To do →
a. Answer these questions using the study notes on Julius Caesar:
(i) What quality of Caesar did Brutus tell the crowd made killing him necessary?
(ii) What was Antony not allowed to do in his speech?
(iii) What did Antony show the people to make them cry?
b. Update the study notes on Julius Caesar by writing out the section from "But the Antonian style was" up to and including "in his speech?" again, with "mantle" replaced by "cloak".
c. Continue the study notes on Julius Caesar, starting after their final sentence.

Source passage →

--

  8. How did Brutus convince the Roman mob of the importance of assassinating Caesar?
    Brutus had great confidence in his oratorical powers. He was very emotional at the time of his speech explaining why Caesar had to be killed for Rome. His was a short speech with questions whose answers were very simple. Brutus said that his love for Caesar was always the same but killed him because his love for Rome and Romans was greater than that. He told them that Caesar was very ambitious and it was very necessary to kill Caesar to provide a free existence for all Romans. Brutus also reminded that what he did to Caesar was what every Roman was supposed to do to him if he had behaved like Caesar. Brutus talked to the fragile sentiments of the fickle minded Romans and achieved a temporary victory over their minds.
  9. Antony’s speech has stood out ever since it was made and will stand out for ever. Why is Mark Antony’s speech so extraordinary?
    Antony’s speech stands a masterpiece of oratory. He was a magician who played tricks with words. He stirred the minds of thousands of Romans with measured use of highly flammable words and expressions. He made a war against the most dangerous enemies with an army of fickle minded people. Antony had no firm stand to make his speech nor was he half as important as Brutus was. He had to speak to the crowd after it was spoken to by Brutus. He was not allowed to blame any conspirator. Yet Antony dropped a rain of shell on the conscience of the Romans and won their support and stirred their minds against the conspirators. Antony’s success was the success of his speech. He began his speech in such a manner that his hearers and his enemies thought that he too was with Brutus and Cassius.
    But the Antonian style was different; he was a good actor, a good psychologist and the greatest orator. He confused the people with credible facts. He made them feel guilty by reminding how great Caesar was and how much they used to love them. He made them cry showing the wounded mantle that Caesar had worn when he was stabbed. He made them mourn for Caesar by revealing the content of the will Caesar had made for them. He fumed their minds with revenge against the conspirators who had killed their great Caesar who had given them money and land. While doing all this, Antony kept on praising.
  10. Comment on Antony’s ironical praising of the conspirators. OR Why did Antony repeatedly call the conspirators ‘honorable people’ in his speech?

--

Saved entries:
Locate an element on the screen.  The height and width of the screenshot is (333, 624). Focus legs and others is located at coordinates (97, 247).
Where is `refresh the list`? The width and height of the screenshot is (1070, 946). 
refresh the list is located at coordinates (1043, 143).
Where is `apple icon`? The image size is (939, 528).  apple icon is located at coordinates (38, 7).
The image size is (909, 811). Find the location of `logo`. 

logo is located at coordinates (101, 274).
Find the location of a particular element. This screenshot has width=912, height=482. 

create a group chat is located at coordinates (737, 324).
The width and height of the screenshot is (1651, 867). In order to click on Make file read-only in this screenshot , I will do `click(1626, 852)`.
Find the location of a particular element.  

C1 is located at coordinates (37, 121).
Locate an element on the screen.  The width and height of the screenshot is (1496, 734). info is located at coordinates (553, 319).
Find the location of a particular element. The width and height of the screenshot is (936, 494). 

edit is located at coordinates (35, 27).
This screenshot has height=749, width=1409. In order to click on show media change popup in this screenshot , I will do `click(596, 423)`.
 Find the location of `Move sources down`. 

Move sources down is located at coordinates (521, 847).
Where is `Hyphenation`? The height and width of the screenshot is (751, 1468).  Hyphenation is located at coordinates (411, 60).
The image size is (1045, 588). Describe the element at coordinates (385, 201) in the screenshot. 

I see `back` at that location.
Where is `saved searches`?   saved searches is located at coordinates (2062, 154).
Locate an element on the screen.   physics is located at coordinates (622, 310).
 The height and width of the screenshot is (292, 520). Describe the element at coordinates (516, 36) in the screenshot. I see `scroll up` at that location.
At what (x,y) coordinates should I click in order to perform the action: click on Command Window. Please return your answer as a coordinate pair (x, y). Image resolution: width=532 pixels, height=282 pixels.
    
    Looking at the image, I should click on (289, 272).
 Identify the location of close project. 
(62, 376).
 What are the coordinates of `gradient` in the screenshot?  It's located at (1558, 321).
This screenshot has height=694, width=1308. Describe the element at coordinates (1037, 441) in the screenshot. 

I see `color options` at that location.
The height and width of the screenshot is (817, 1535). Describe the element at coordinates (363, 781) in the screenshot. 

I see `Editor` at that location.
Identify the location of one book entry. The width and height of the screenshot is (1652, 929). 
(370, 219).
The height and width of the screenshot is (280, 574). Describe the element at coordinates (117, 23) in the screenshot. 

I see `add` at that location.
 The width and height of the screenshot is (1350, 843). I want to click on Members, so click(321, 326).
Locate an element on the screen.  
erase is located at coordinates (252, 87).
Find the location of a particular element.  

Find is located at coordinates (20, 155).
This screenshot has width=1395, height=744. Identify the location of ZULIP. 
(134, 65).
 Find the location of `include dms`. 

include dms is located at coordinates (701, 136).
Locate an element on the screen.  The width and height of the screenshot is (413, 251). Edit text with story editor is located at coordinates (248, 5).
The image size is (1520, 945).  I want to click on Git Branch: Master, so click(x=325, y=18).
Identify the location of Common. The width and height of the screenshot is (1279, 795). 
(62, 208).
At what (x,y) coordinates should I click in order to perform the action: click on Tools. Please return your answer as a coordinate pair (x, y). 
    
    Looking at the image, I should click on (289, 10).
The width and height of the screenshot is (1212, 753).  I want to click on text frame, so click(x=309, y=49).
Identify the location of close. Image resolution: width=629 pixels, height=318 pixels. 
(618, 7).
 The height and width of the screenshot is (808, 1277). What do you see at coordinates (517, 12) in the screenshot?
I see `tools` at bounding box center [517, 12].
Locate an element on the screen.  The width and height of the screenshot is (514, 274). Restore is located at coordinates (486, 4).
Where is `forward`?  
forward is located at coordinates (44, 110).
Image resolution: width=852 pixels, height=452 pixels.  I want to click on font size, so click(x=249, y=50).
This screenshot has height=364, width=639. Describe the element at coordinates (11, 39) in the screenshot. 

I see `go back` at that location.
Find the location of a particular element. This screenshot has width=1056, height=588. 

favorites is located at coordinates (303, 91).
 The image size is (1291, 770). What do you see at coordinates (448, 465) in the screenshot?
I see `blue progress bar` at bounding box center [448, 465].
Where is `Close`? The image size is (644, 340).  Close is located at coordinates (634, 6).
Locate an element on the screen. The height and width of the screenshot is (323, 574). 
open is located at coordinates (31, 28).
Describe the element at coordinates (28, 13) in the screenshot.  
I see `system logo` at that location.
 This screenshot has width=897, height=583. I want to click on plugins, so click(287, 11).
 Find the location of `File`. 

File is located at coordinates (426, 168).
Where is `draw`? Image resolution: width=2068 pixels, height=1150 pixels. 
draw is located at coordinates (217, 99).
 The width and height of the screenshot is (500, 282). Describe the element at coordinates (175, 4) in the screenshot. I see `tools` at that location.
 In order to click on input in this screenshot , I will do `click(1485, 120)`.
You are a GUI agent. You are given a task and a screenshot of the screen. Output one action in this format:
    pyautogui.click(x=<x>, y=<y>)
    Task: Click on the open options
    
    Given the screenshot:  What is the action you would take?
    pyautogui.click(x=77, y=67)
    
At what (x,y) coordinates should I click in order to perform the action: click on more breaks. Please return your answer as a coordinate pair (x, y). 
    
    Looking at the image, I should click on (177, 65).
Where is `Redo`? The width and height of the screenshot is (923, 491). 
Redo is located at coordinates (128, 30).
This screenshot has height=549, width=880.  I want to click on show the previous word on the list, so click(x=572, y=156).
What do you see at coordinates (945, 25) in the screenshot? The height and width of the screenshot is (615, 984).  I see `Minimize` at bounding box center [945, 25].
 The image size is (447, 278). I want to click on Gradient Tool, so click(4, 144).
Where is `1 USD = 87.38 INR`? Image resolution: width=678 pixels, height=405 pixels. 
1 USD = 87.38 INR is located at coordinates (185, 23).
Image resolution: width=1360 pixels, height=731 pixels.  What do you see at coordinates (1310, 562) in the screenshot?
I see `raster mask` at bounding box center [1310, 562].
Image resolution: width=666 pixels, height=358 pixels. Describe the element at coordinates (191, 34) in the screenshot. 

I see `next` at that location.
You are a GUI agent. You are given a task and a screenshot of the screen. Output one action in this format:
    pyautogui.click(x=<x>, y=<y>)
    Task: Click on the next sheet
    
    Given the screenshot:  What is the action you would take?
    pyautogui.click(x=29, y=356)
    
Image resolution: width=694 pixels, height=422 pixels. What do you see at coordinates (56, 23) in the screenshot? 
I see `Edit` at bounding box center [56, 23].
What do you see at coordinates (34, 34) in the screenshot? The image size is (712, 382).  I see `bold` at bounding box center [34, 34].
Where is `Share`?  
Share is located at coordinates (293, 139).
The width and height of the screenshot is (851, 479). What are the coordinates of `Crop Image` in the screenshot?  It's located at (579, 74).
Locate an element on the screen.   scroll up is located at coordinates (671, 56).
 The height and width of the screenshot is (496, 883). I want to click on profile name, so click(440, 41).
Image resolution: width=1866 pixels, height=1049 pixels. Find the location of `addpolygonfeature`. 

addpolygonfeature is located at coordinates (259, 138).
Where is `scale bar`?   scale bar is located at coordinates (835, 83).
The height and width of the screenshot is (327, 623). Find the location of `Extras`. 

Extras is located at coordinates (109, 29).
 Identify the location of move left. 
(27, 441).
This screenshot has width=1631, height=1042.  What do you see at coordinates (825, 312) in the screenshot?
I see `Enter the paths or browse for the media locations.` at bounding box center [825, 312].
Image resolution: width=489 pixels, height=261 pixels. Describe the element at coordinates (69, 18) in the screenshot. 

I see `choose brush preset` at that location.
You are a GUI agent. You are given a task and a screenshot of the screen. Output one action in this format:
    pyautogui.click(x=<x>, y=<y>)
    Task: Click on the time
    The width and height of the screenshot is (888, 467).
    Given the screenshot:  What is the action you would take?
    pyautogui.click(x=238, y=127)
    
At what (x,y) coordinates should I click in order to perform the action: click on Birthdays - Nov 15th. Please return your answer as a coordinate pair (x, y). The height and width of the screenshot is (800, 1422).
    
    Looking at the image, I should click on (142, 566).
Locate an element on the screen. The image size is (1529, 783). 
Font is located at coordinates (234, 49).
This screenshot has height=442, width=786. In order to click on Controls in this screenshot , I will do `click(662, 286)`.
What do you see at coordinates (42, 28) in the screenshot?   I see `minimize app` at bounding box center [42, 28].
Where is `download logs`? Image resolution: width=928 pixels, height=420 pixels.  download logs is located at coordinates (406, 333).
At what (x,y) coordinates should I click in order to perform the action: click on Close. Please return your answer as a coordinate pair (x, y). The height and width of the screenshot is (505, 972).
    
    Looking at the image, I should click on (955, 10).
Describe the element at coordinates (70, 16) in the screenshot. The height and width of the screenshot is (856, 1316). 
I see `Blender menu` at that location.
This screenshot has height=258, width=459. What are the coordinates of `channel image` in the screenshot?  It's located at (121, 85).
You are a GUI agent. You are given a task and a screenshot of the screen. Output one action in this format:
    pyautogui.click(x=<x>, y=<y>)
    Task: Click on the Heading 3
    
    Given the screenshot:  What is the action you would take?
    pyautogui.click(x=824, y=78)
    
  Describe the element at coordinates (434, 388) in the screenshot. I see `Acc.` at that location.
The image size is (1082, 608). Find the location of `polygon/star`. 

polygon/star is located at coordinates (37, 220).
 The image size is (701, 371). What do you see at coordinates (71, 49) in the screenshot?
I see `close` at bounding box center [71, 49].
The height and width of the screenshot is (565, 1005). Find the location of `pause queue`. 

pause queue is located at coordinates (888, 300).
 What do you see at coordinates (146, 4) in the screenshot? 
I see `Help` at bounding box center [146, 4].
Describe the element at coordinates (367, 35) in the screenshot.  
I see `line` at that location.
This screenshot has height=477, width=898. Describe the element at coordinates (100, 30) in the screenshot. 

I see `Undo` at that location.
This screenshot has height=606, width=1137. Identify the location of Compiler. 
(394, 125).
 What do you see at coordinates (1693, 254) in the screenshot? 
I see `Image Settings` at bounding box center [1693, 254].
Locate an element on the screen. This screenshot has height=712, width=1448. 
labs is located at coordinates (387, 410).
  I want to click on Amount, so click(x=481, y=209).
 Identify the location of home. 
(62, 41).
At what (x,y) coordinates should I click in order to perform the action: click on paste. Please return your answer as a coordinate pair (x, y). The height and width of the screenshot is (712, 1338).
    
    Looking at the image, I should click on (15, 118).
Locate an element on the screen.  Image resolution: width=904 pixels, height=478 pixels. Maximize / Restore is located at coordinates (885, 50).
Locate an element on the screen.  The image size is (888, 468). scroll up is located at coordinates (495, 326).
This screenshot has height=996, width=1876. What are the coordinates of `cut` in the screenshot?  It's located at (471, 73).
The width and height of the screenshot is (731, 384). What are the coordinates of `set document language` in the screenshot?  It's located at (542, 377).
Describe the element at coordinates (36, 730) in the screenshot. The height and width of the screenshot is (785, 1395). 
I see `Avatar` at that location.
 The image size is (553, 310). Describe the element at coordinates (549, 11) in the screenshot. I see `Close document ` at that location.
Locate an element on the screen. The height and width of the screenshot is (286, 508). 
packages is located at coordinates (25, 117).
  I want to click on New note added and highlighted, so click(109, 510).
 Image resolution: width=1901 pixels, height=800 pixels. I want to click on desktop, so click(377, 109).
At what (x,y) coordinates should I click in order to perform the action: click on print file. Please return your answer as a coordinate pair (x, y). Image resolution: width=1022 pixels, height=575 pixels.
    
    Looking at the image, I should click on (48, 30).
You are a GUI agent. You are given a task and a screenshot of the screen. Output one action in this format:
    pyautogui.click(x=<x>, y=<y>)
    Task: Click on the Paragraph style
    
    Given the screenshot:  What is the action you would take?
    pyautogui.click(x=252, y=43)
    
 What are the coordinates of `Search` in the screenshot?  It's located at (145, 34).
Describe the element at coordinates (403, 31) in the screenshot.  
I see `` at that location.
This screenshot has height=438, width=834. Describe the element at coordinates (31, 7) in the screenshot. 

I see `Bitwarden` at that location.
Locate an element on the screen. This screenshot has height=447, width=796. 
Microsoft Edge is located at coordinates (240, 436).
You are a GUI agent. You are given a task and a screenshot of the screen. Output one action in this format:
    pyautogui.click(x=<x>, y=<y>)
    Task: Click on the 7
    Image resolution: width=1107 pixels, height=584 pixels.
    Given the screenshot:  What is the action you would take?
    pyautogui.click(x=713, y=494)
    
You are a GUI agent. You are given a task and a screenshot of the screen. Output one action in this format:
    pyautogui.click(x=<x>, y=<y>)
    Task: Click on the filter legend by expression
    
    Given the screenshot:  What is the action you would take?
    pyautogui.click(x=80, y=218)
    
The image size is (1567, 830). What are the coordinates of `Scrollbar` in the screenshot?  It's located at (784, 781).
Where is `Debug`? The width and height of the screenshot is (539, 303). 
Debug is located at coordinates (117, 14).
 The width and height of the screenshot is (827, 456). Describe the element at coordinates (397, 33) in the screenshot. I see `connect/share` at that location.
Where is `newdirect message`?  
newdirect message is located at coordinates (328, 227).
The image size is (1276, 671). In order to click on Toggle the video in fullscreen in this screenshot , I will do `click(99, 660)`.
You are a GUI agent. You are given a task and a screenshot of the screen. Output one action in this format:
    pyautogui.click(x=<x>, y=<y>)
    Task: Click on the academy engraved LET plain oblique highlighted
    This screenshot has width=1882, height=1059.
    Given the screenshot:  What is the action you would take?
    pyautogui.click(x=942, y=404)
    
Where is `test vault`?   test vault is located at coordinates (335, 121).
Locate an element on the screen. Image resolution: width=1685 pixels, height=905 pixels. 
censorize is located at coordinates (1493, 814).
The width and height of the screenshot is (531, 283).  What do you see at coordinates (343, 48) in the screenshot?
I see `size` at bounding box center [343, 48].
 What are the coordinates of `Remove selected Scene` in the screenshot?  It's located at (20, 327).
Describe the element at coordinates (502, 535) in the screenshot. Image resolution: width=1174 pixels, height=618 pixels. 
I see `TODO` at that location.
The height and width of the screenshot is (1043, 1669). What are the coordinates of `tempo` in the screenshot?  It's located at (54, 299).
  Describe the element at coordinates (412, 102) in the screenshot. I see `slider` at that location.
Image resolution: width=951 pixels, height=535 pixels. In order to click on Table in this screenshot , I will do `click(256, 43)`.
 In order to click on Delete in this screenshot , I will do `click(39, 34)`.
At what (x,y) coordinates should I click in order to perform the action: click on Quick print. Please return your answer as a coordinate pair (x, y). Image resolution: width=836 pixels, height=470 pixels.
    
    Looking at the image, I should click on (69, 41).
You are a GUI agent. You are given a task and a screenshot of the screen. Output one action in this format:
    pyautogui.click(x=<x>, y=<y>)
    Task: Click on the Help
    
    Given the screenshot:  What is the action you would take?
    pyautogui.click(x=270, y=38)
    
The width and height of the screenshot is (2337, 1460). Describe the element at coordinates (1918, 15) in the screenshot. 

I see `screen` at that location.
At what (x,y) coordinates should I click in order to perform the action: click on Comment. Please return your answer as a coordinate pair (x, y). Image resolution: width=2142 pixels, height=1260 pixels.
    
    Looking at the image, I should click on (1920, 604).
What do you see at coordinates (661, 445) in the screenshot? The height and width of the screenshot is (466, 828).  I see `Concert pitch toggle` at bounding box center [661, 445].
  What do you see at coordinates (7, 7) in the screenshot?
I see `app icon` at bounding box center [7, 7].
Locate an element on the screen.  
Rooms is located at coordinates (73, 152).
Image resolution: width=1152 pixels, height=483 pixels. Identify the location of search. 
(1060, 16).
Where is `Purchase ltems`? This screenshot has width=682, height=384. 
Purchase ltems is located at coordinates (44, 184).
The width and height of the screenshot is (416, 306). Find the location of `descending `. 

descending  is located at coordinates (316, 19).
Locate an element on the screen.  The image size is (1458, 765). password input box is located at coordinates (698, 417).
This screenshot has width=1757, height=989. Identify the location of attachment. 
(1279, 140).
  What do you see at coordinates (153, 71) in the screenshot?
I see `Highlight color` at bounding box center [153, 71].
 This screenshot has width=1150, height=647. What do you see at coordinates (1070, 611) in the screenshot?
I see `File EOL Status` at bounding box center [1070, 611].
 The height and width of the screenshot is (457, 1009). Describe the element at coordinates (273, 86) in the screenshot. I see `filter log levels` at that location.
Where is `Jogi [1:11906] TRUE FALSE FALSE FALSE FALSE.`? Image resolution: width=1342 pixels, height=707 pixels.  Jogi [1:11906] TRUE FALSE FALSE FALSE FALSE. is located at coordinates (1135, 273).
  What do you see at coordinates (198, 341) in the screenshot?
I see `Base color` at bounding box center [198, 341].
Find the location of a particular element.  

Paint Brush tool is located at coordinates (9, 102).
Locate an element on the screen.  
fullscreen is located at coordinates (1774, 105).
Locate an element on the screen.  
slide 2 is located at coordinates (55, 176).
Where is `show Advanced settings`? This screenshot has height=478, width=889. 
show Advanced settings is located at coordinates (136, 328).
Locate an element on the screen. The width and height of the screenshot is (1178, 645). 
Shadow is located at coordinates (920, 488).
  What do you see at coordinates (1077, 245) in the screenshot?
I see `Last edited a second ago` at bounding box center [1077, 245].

--

Answers →
a.
(i) Caesar was very ambitious.
(ii) Blame any conspirator.
(iii) The wounded mantle that Caesar had worn when he was stabbed.

b.
But the Antonian style was different; he was a good actor, a good psychologist and the greatest orator. He confused the people with credible facts. He made them feel guilty by reminding how great Caesar was and how much they used to love them. He made them cry showing the wounded cloak that Caesar had worn when he was stabbed. He made them mourn for Caesar by revealing the content of the will Caesar had made for them. He fumed their minds with revenge against the conspirators who had killed their great Caesar who had given them money and land. While doing all this, Antony kept on praising.
  10. Comment on Antony’s ironical praising of the conspirators. OR Why did Antony repeatedly call the conspirators ‘honorable people’ in his speech?

c.
    Antony’s speech was all set to stir and instigate unsteady minds of the Roman public who had believed that it was good that Caesar died. Revenge in his mind, Antony stood to speak good about Caesar but he was not allowed to blame the conspirators in any case. So, to blame the conspirators and to bring out their evil conspiracy, Antony praised Caesar on one side and disqualified his glories because the honorable Cassius and Brutus had told Caesar was ambitious. This ironical presentation slowly confused the mob and the public began to doubt if Brutus’ claims were right or if Caesar were really ambitious. This doubt gradually gave way to their realization that Caesar was a great man and the Brutus and Cassius committed unforgivable crimes to Caesar and the Romans.
  11. Do you think Antony did for Caesar as much as what a good friend does? OR Antony’s speech was a tribute to his friendship with Caesar; explain.
    Both Antony and Brutus were Caesar’s true friends. But somewhere on the way Brutus committed his greatest crime by believing the envious Cassius that Caesar was ambitious and that he had to be assassinated for the good of Rome. But Antony was a loyal friend of Caesar and he proved that by avenging Caesar’s death through his instigating speech even though it was quite risky for his life.
  12. Why did Antony refuse to read the will?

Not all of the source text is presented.